▶ _Supplied passage_
# # # # #

The central block of the Rosario station was completely destroyed by a fire on 31 December 1921. The reconstruction of the building started almost immediately. It ended in 1926 with the construction of a characteristic cupola (dome-shaped vault), which has been preserved until the present.

When the government of Juan Perón nationalized the railways in Argentina on 1 March 1948 and reconfigured the lines, the state-owned company Ferrocarriles Argentinos took over the Córdoba Central Railway. It shut down the passenger services handled by Rosario (Córdoba Central) and other stations, concentrating all of it at Rosario Oeste. Rosario Central Córdoba remained active for freight services only.

Starting in 2005, the terrains surrounding the station were employed to create an urban park ("Parque Hipólito Yrigoyen"). As part of the renewal of the area, the station was restored.

The station's building was also seat of the Asociación Rosarina Amigos del Riel (Rosario's Friends of the Rail Association), a railway advocacy and research non-profit organization. In August 2015, it was announced that the Argentine state will invest A$ 15 million in the refurbishment of the building.

# # # # #

▶ _Extracted information_
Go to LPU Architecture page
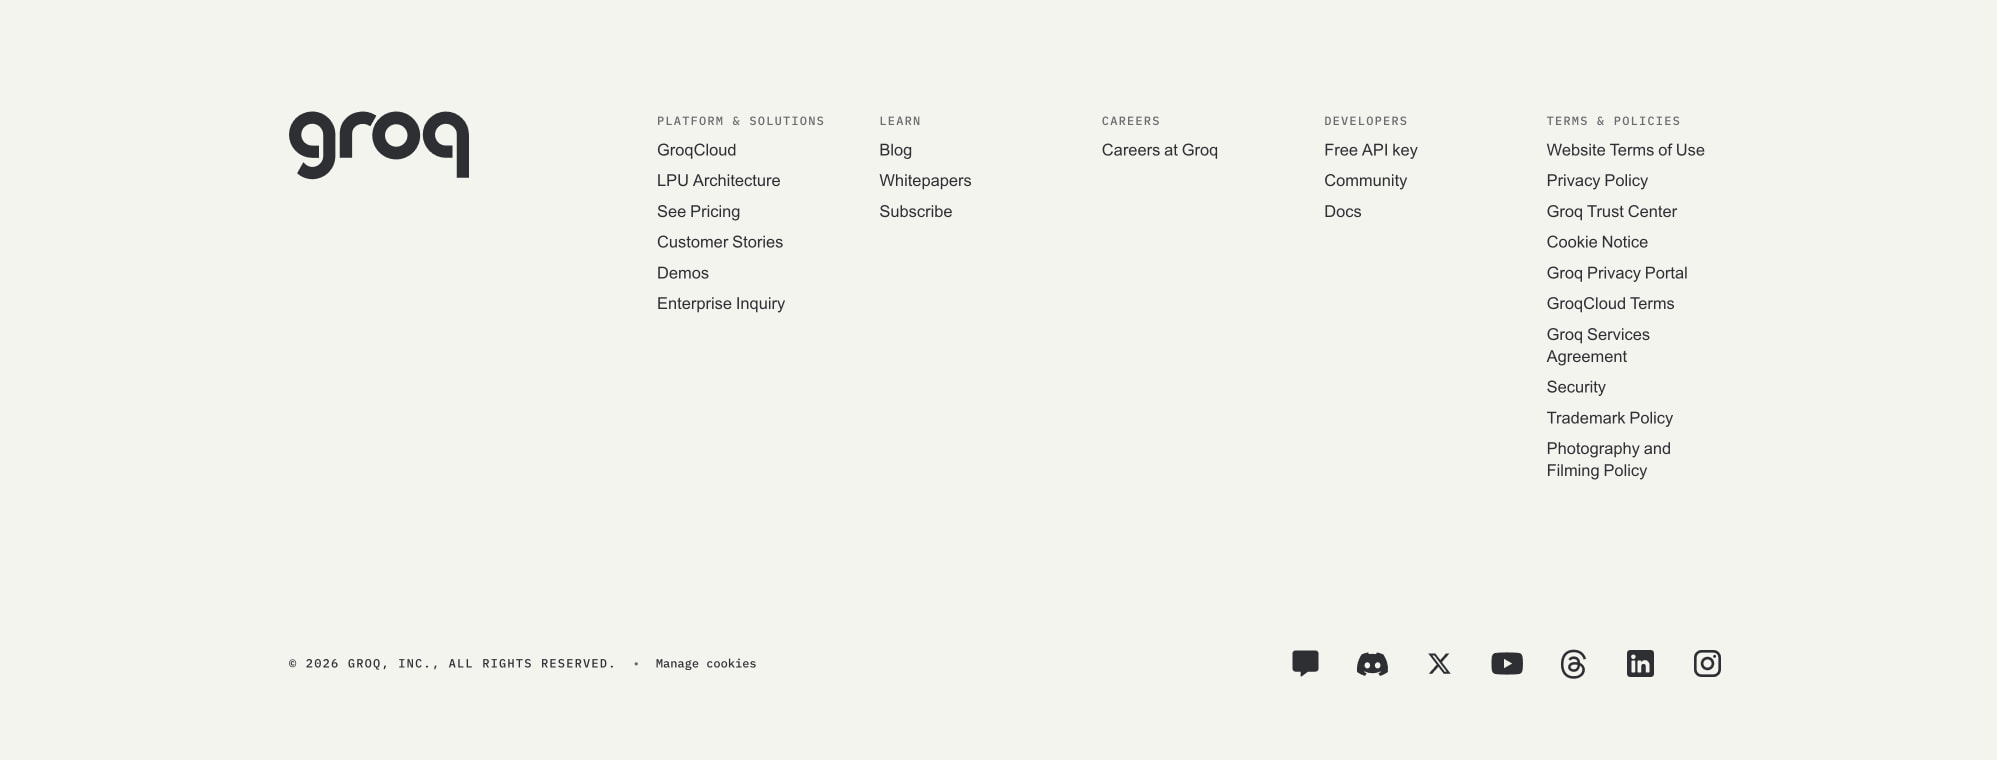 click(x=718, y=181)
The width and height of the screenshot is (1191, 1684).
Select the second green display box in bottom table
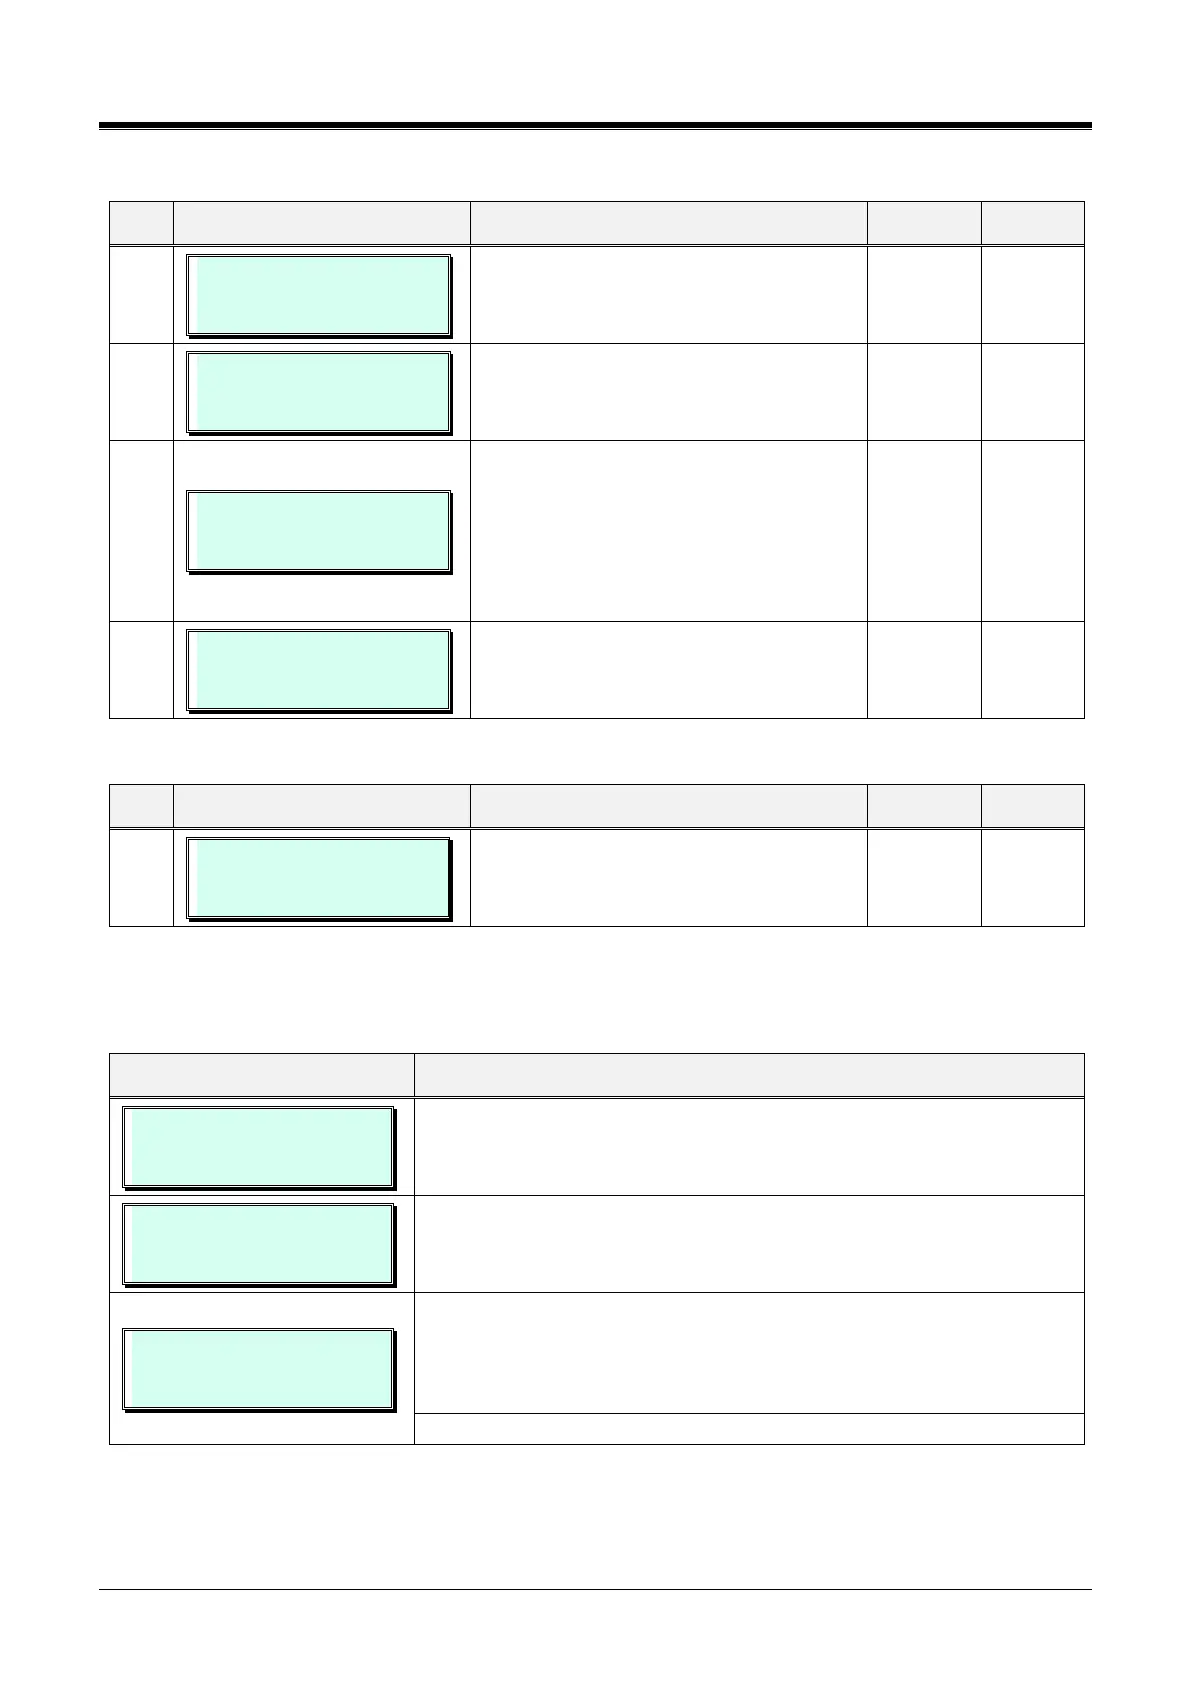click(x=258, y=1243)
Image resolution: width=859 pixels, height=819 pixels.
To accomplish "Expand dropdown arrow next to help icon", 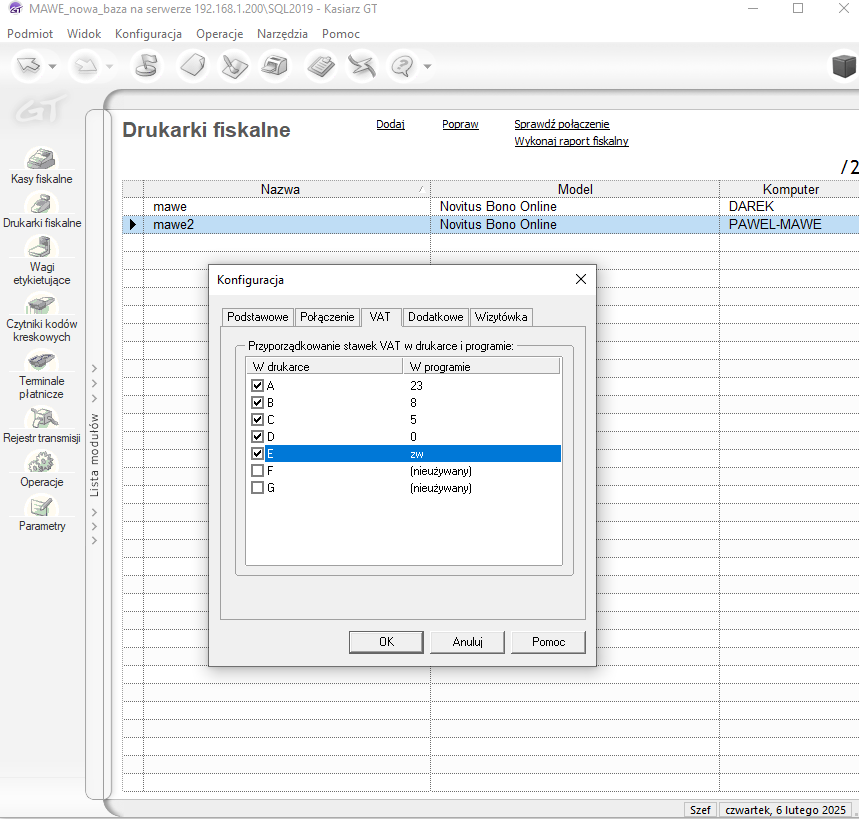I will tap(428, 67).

# # # # #

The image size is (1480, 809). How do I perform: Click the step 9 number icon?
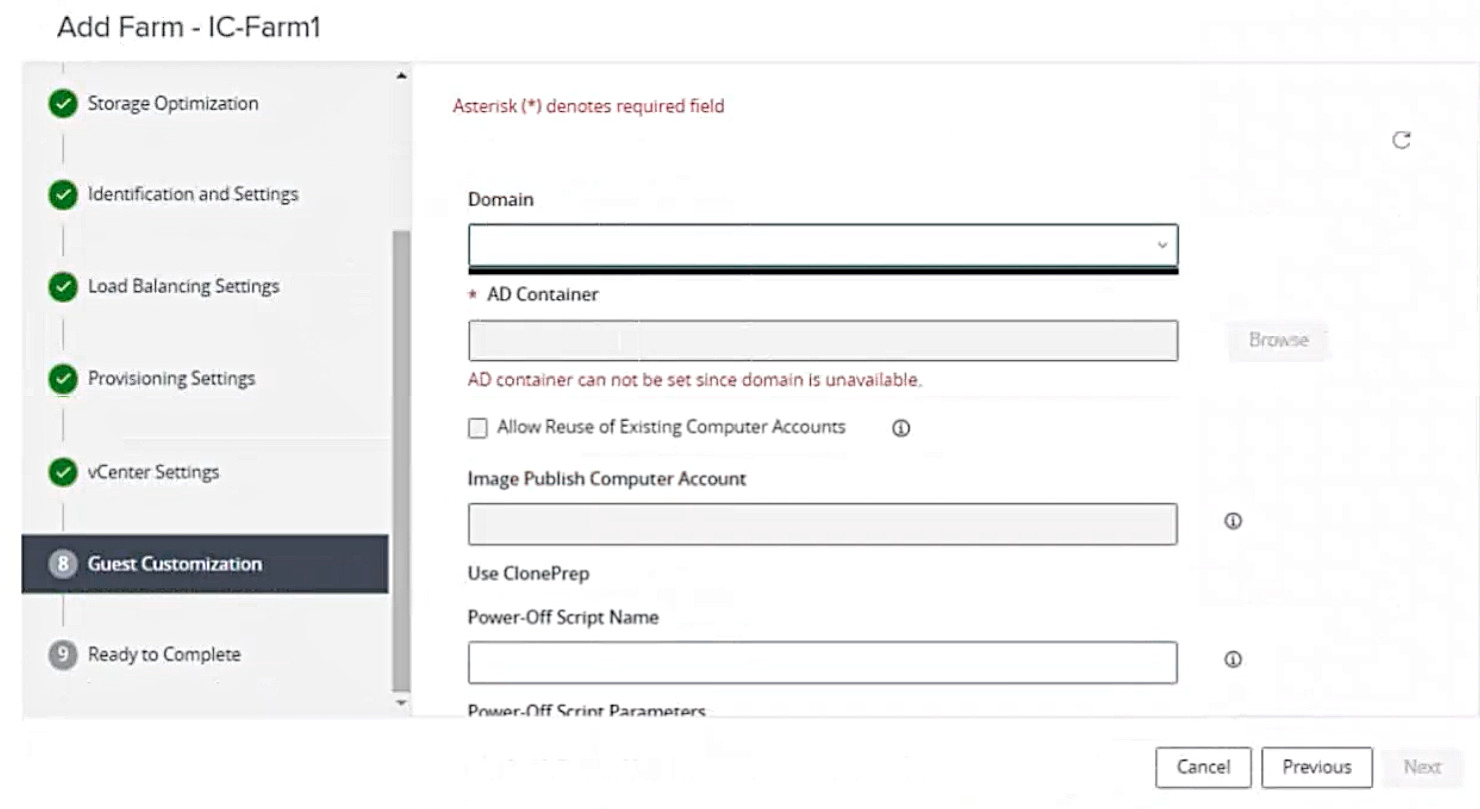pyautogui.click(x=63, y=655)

# # # # #

▶ _What you need to do_
1) Can you duplicate, word for word, the part of the Rosario station passage that opens with the words containing "Starting in 2005, the" and closes with "station was restored."?
2) Pick up the Rosario station passage after its last sentence and write the next part.

▶ _Replies_
1)
Starting in 2005, the terrains surrounding the station were employed to create an urban park ("Parque Hipólito Yrigoyen"). As part of the renewal of the area, the station was restored.

2)
Besides, the Government of Santa Fe plans to open a tram service between Rosario and Granadero Baigorria, with Rosario Central Córdoba as an intermediate stop.

== Historic operators ==
Companies that operated the Rosario (CC) train station since its inauguration were:

| Operator | Period |
|---|---|
| GB Córdoba and Rosario Railway | 1886–1912 |
| GB Córdoba Central Railway | 1912–1948 |
| ARG Ferrocarriles Argentinos | 1948–1993 |
| ARG Trenes Argentinos Cargas | 2013–2015 |

==Bibliography==
- British Railways in Argentina 1860–1948 by H. R. Stones, P. E. Waters & Associates, Bromley, Kent, England, 1993.